For fighting with spam I chose BogoFilter, which needs to be trained to work at all, but after a couple of weeks I stopped receiving spam to my INBOX. The decision to use BogoFilter was pretty much like the one of Postfix. It is trivial to configure, and to script up, while does what I want it to do, and only that. I could have used SpamAssassin instead. Oh well.
I tried to keep configuration to the minimum. These tools have sane defaults, and there won’t be big load on the server, so I didn’t fine-tune for performance. I did go full-on nazi for encryption, where I saw the point.
Sadly, there are a couple of gotchas with email security. You basically can’t set always-on SSL/TLS for the SMTP client (note that an MTA is both a client and a server) because there are other SMTP servers that don’t support that, including huge multi-national companies. Google fortunately supports STARTTLS when delivering and receiving mail to or from another SMTP hosts.
I hooked up Dovecot’s SASL authenticator with Postfix’s SMTP server, keeping user management in one place. My SMTP can’t be used to send mails unless you authenticate, and use the dedicated port for this purpose. This is a logical move, of course, since spammers regularly test my box for such a “functionality”.
I also configured Postfix to be grumpy about receiving mail from others. I did not instanly enable BogoFilter. For a couple of weeks, the only trace of spam was in the syslog: Postfix rejected even the connection itself. I also received some HTTP GET requests to port 23. That, I do not understand.
From the very beginning I used the dropper of Dovecot to deliver mail to my virtual users. Installing BogoFilter made it necessary to either pimp up the dropper configuration or switch to maildrop or procmail. Since I did not want to dig into a new kind of obscure syntax for configuring something trivial, I opted for using Sieve that is supported by Dovecot.
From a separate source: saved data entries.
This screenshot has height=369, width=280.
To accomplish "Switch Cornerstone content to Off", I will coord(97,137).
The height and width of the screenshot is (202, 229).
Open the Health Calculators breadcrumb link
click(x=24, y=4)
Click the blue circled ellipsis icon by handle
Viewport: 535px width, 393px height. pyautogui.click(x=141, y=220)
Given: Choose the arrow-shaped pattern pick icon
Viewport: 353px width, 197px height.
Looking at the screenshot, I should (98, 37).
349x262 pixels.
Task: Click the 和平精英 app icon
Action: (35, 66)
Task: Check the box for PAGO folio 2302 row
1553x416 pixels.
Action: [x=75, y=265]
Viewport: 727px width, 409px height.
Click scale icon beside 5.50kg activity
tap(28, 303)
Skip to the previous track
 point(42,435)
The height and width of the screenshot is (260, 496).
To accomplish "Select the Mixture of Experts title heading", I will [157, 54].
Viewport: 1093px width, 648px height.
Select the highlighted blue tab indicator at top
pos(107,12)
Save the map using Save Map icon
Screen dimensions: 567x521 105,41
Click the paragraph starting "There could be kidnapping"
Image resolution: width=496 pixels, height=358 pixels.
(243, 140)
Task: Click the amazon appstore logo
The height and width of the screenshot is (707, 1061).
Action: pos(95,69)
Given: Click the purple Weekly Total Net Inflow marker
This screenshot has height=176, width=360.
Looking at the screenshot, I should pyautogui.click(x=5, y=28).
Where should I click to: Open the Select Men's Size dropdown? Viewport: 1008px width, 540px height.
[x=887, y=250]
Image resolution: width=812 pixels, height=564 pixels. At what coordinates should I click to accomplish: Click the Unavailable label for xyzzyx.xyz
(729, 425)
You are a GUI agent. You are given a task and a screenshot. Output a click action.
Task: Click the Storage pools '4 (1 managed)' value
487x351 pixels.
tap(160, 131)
Sieve is a language designed to filter emails. It can be complex, but it runs in a sandbox, and is not a general-purpose language, so I suppose I have nothing to be afraid of. Postfix uses BogoFilter to label the mails as either spam or ham and bounce them back to Postfix, which gives it to Dovecot’s dropper, which has a Sieve plugin. The Sieve script is then executed, and sorts the mail into place.
Thunderbird or Roundcube can manage Sieve scripts on the server using the ManageSieve protocol. A ManageSieve server can be enabled in Dovecot. I have shell access, so I prefer to write and place my scripts myself.
I prefer command line tools, so I chose mutt as a mail client. I synchronize my mail from the server using offlineimap to my laptop, but I also sometimes run mutt when I’m SSH’d into the server. On Android, K9Mail is a kick-ass mail client, with IMAP push support, so my phone beeps instantly when I hit the ‘Forgot my password’ button. It can’t do IMAP search, but support should be on its way. I’m planning index my mail locally using notmuch, which can be integrated into mutt pretty easily, and trivial to hook up with offlineimap.
It’s been a couple of months that I’ve been using this mail setup, and it is pretty damn convenient. People say that running your own mail server is a PITA, but honestly, I had no problem whatsoever.
On the first stage of the transition, I set up the mail forwards from my Google accounts to the email addresses provided by my new shiny toy. After two weeks, on an over-caffeinated night I deleted one of my Google accounts, and the only thing that’s keeping me from deleting the other is the lack of time: lots of services use your email address, that you may seldom use, but they’re important when you need them. I really need to sort out the ones I need and the ones I don’t.